WHAT YOU ARE ASKED TO DO
What is needed is every line from the one holding "The image size is (1240, 554)." to the last line of the data below, printed exactly and without pictures.

*-*-*

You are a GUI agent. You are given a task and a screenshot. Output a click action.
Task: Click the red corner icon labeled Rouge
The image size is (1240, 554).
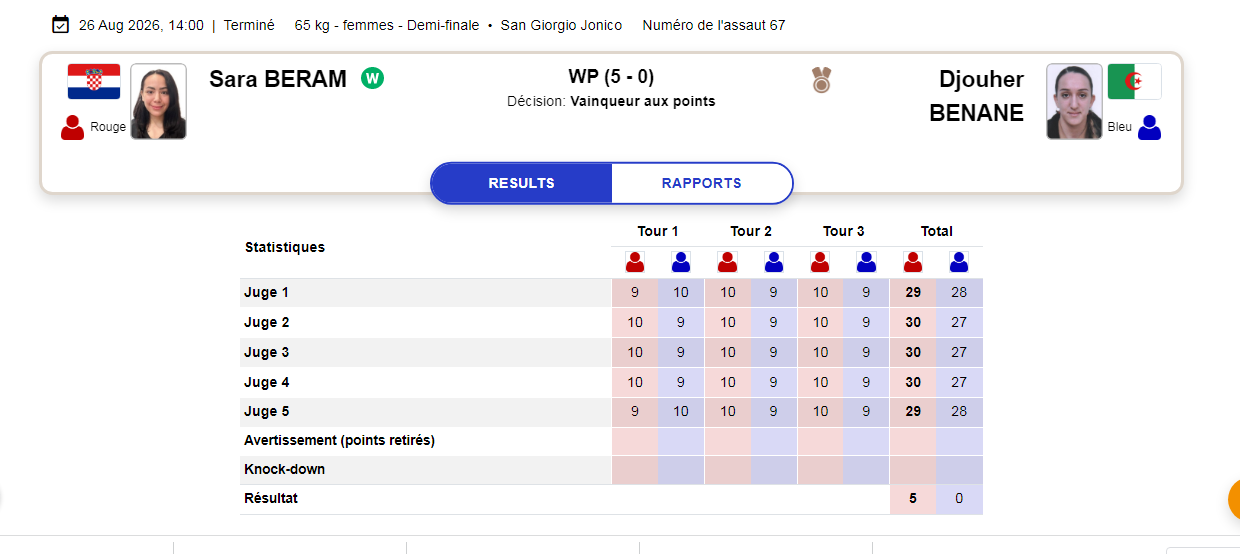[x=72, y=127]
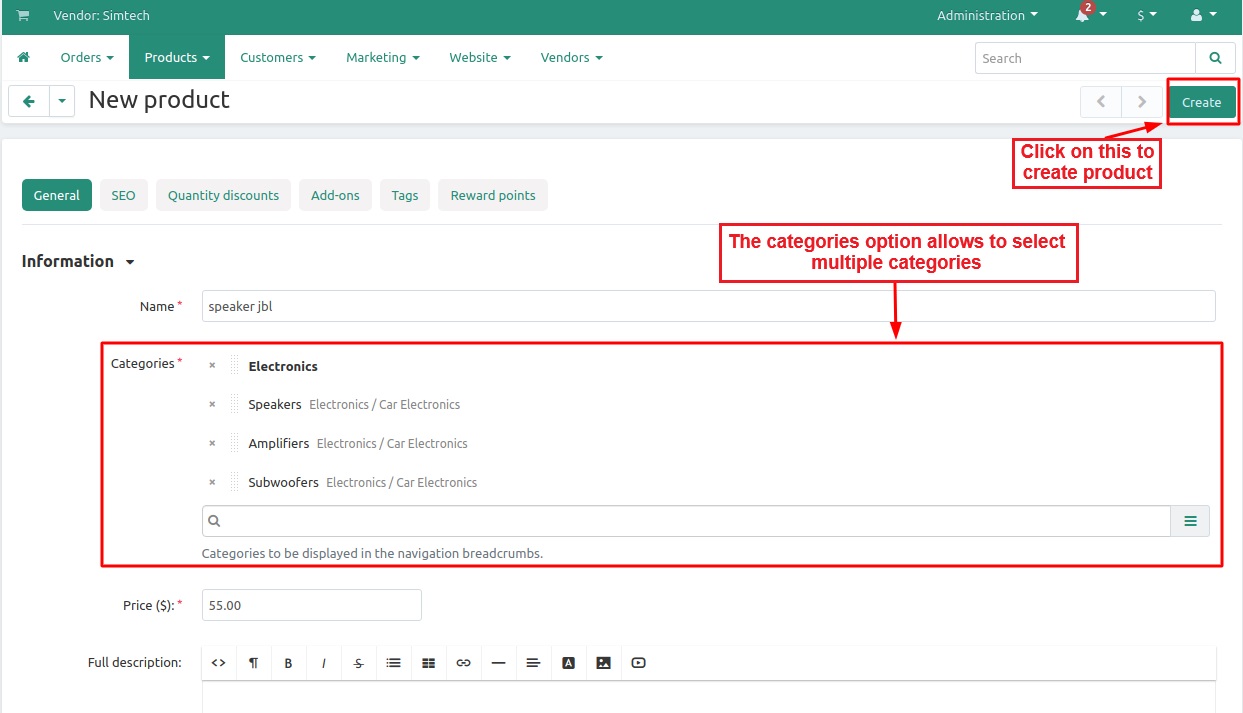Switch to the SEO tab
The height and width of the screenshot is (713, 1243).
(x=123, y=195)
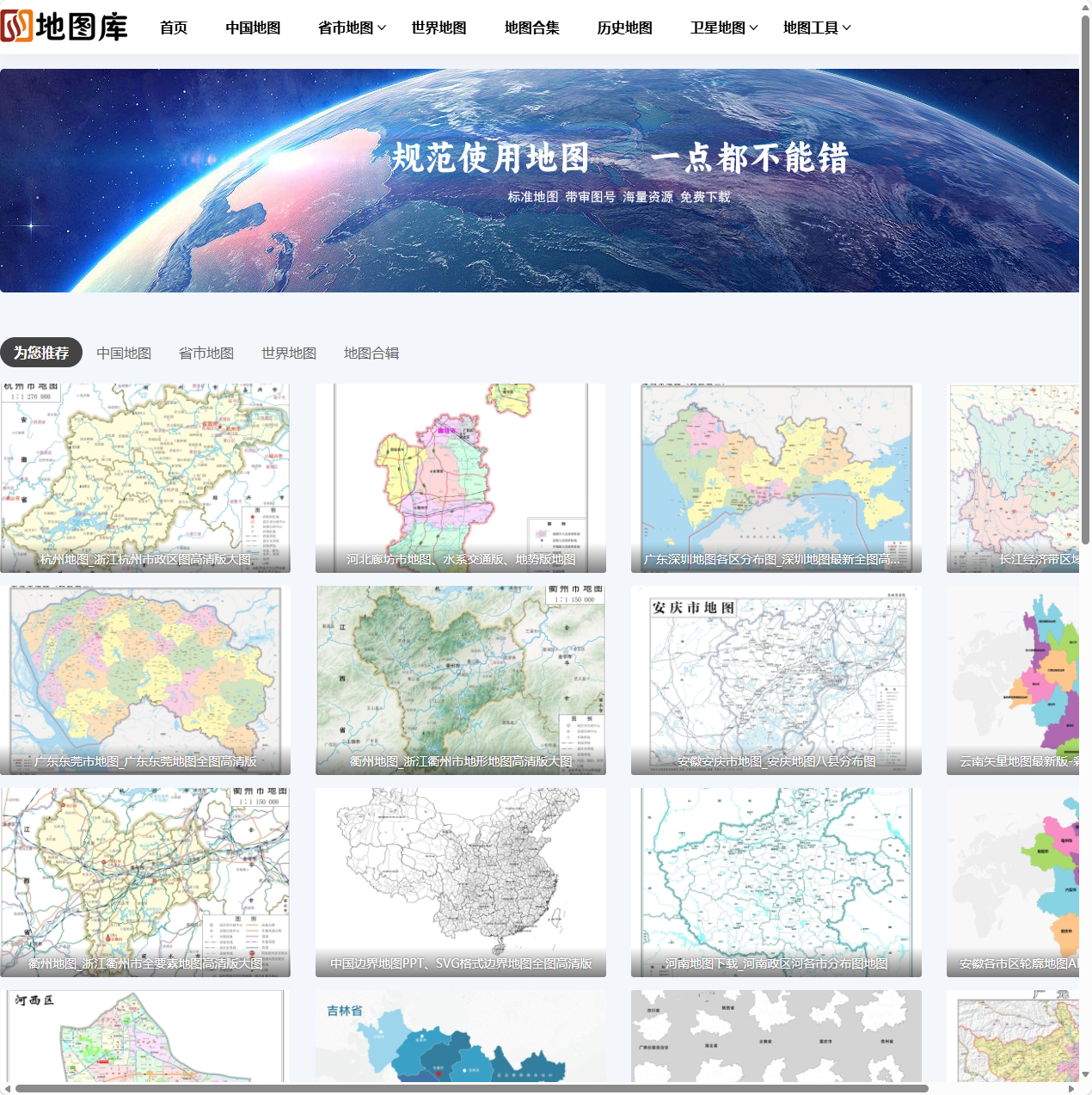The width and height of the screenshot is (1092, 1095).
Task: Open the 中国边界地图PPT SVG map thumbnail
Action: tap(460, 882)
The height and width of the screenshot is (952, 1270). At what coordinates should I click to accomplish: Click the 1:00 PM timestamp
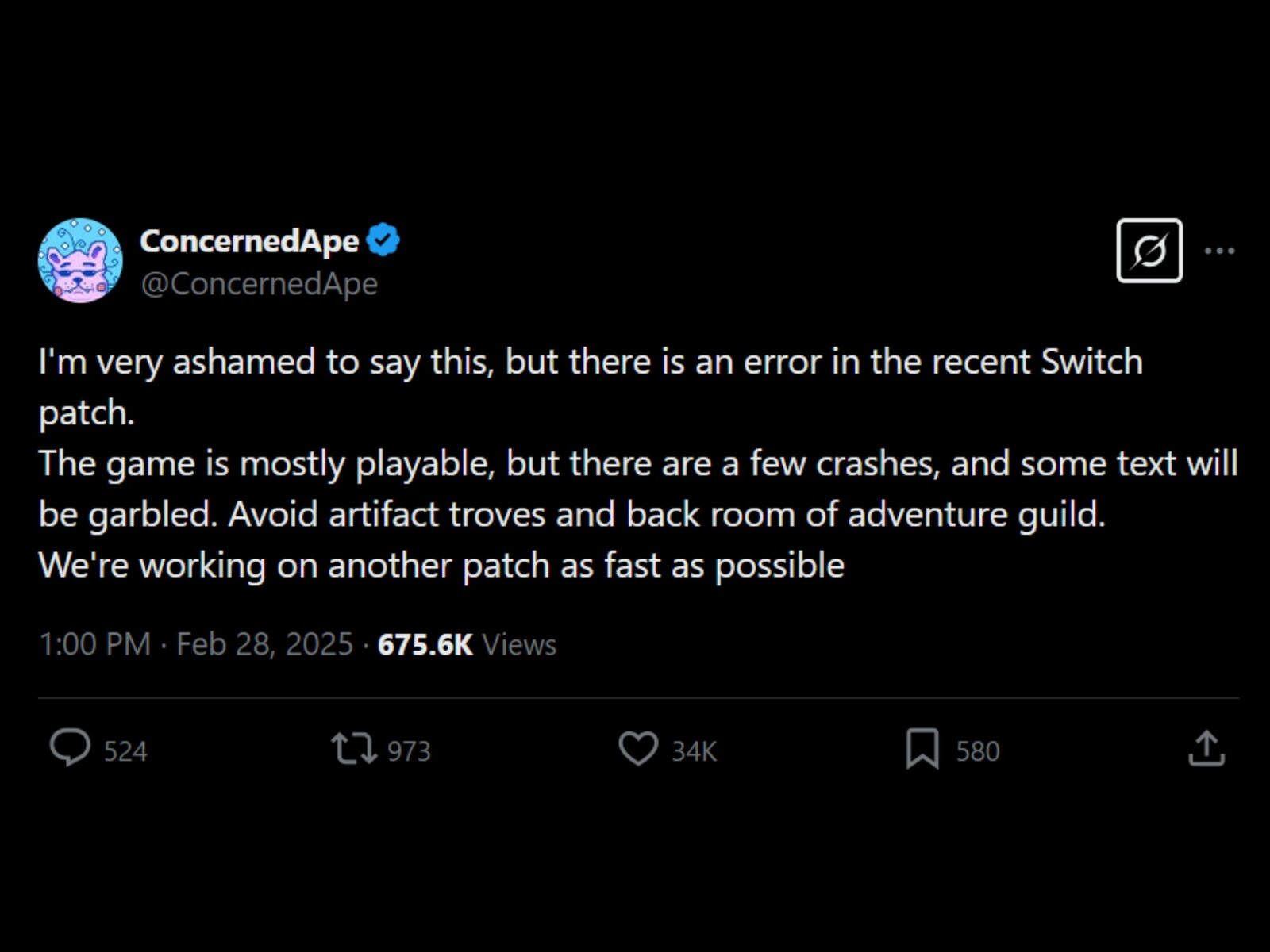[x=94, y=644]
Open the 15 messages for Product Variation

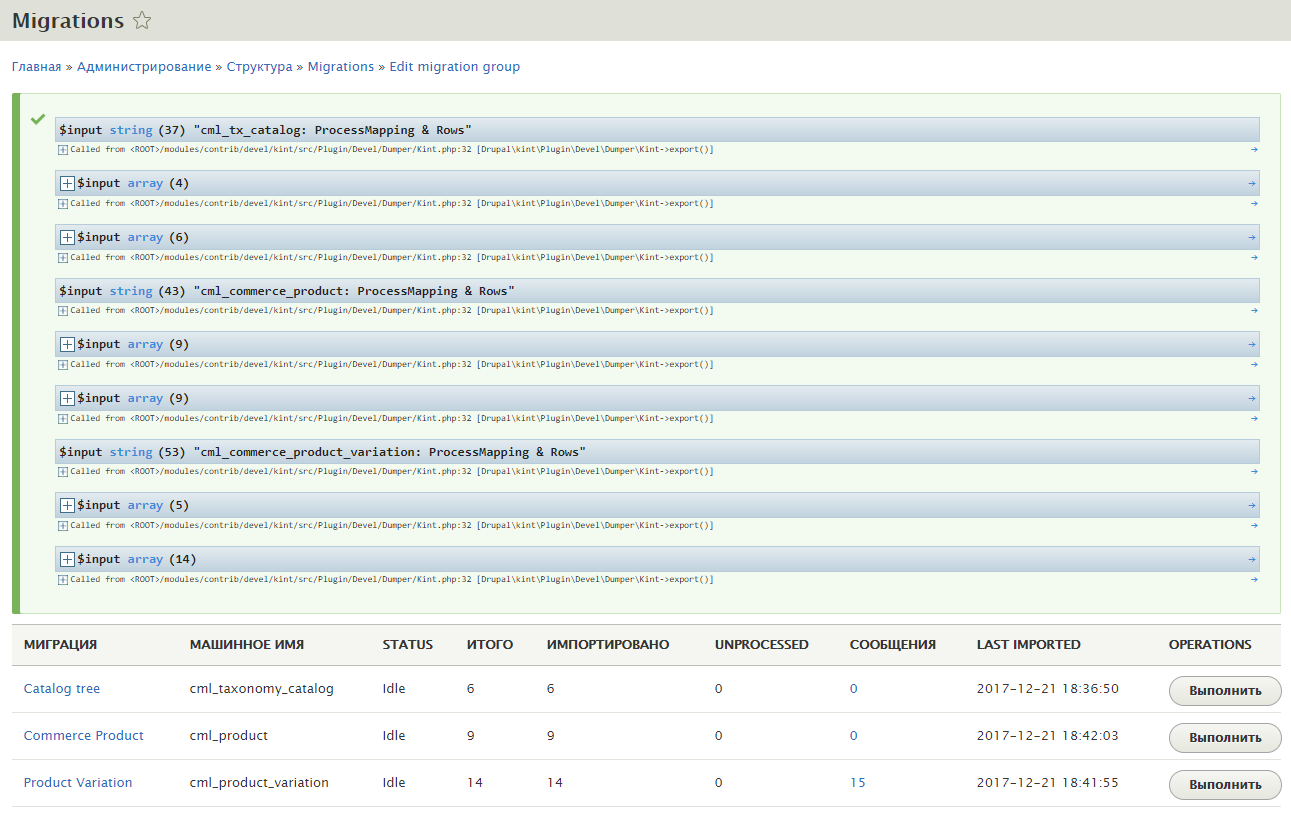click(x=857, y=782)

*-*-*

RESPONSE TO THIS TASK
The image size is (1240, 554).
[x=72, y=127]
Switch to the SEO tab
The height and width of the screenshot is (713, 1243).
(x=123, y=195)
The width and height of the screenshot is (1092, 1095).
Task: Open the 中国边界地图PPT SVG map thumbnail
Action: tap(460, 882)
The height and width of the screenshot is (952, 1270). At what coordinates should I click to accomplish: Click the 1:00 PM timestamp
[x=94, y=644]
Open the 15 messages for Product Variation

click(x=857, y=782)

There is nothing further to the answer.